(Tarefa proposta 1)
Responda com base no texto sobre lendas do interior do Brasil:
(a) Qual lenda é apontada como típica do Centro-Oeste?
(b) De que região é o Vaqueiro Misterioso?
(c) De qual mitologia veio a lenda das Amazonas?

(Texto fornecido)
= = = =

Terça-feira, 29 de Setembro de 2009

LENDAS DO INTERIOR DO BRASIL

 

 
O Brasil é um país continente, rico em tradições e lendas. Grande parte delas estão ligadas aos costumes herdados dos colonos europeus, dos nativos indígenas e dos negros vindos da África. Neste artigo foram reunidas três lendas de partes opostas do país, como a da Mãe de Ouro, típica do Centro-Oeste, que teve a sua história feita em cima do desbravamento dos bandeirantes e das pedras preciosos ali encontradas; do Vaqueiro Misterioso, mítico personagem do interior nordestino, que tem nas vaquejadas uma das festas mais tradicionais do sertão; e, a lenda das Amazonas, que roubada da mitologia grega, deu origem ao nome do maior rio do mundo em águas, o Amazonas, tornando-se parte do folclore do norte do Brasil.

= = = =

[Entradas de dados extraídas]
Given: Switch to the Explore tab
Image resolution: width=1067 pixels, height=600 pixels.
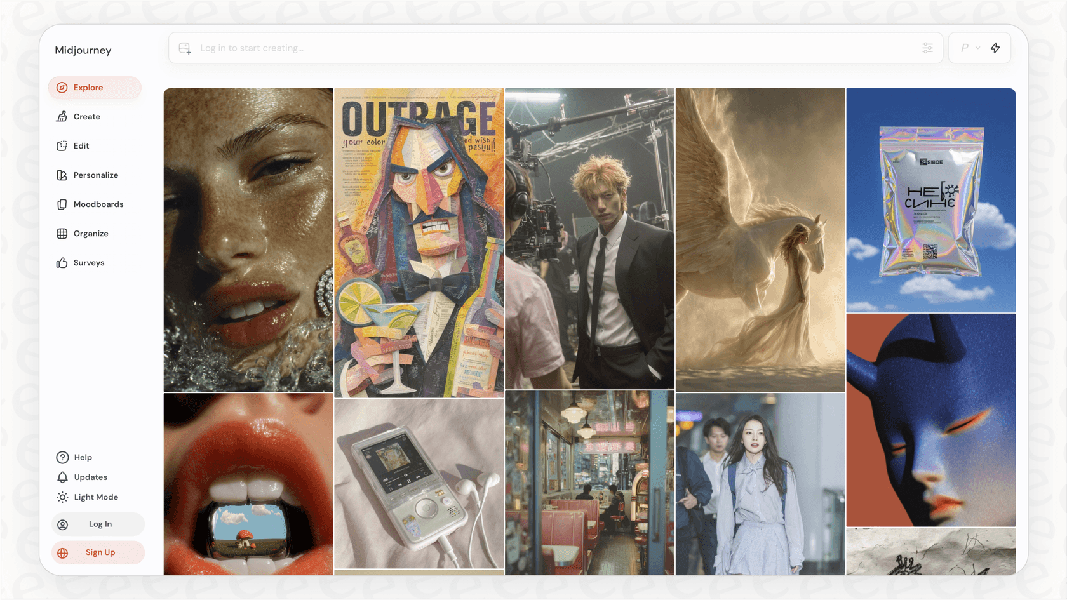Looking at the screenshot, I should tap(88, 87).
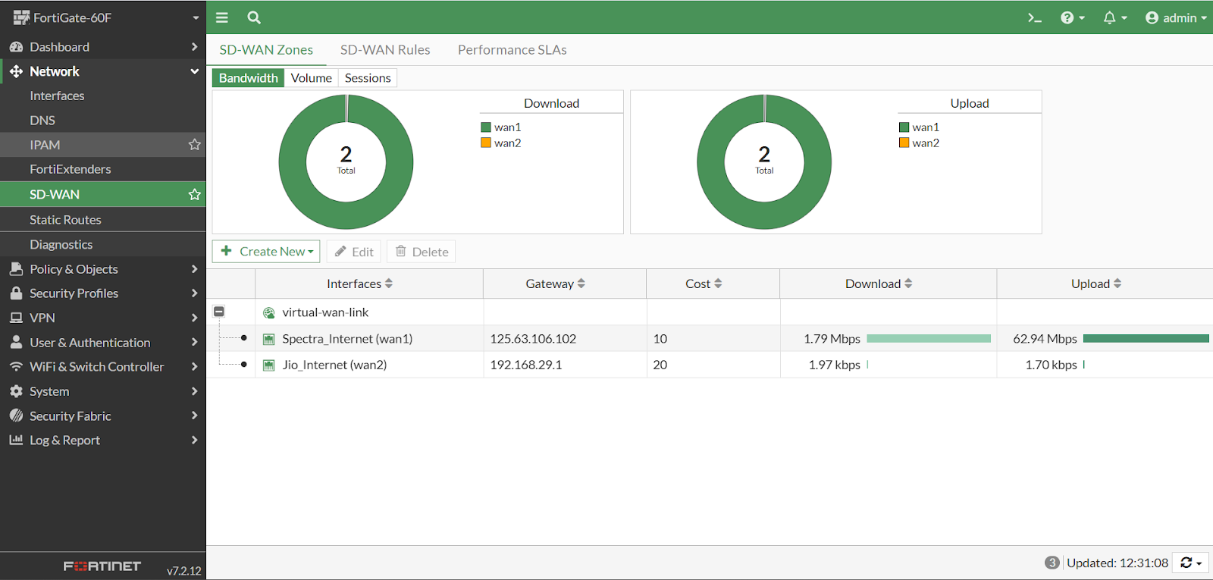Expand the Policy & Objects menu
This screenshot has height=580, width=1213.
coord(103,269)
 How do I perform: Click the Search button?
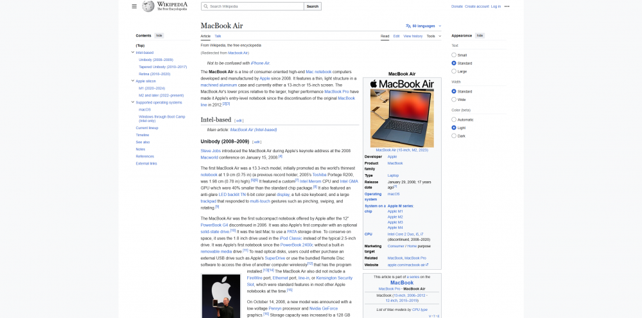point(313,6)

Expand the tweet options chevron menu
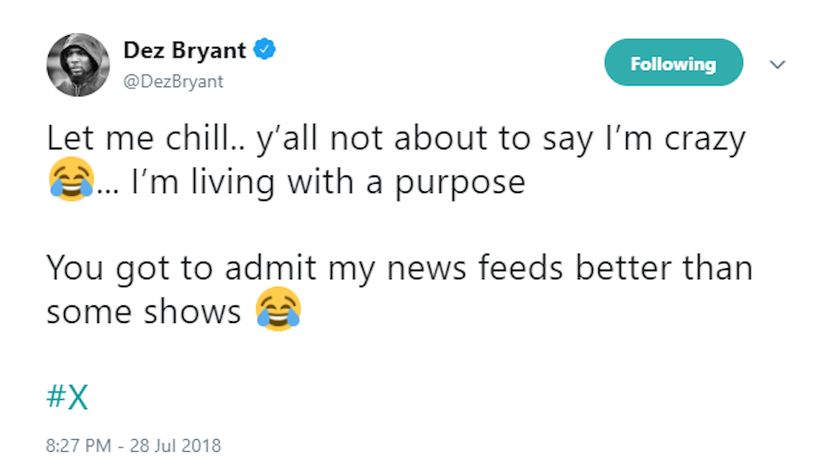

= = = =

(Tarefa proposta 2) Apresente em tabela Markdown, com as colunas Nº e Linha, as linhas dos registros entre a que contém "How do I perform: Click the Search button?" e o fim dos registros, inclusive. Deixe de fora as linhas em branco e as imagens.

(Resultado do exercício 1)
(a) A lenda da Mãe de Ouro.
(b) Do interior nordestino.
(c) Da mitologia grega.

(Resultado do exercício 2)
| Nº | Linha |
|---|---|
| 1 |  How do I perform: Click the Search button? |
| 2 | point(313,6) |
| 3 | Expand the tweet options chevron menu |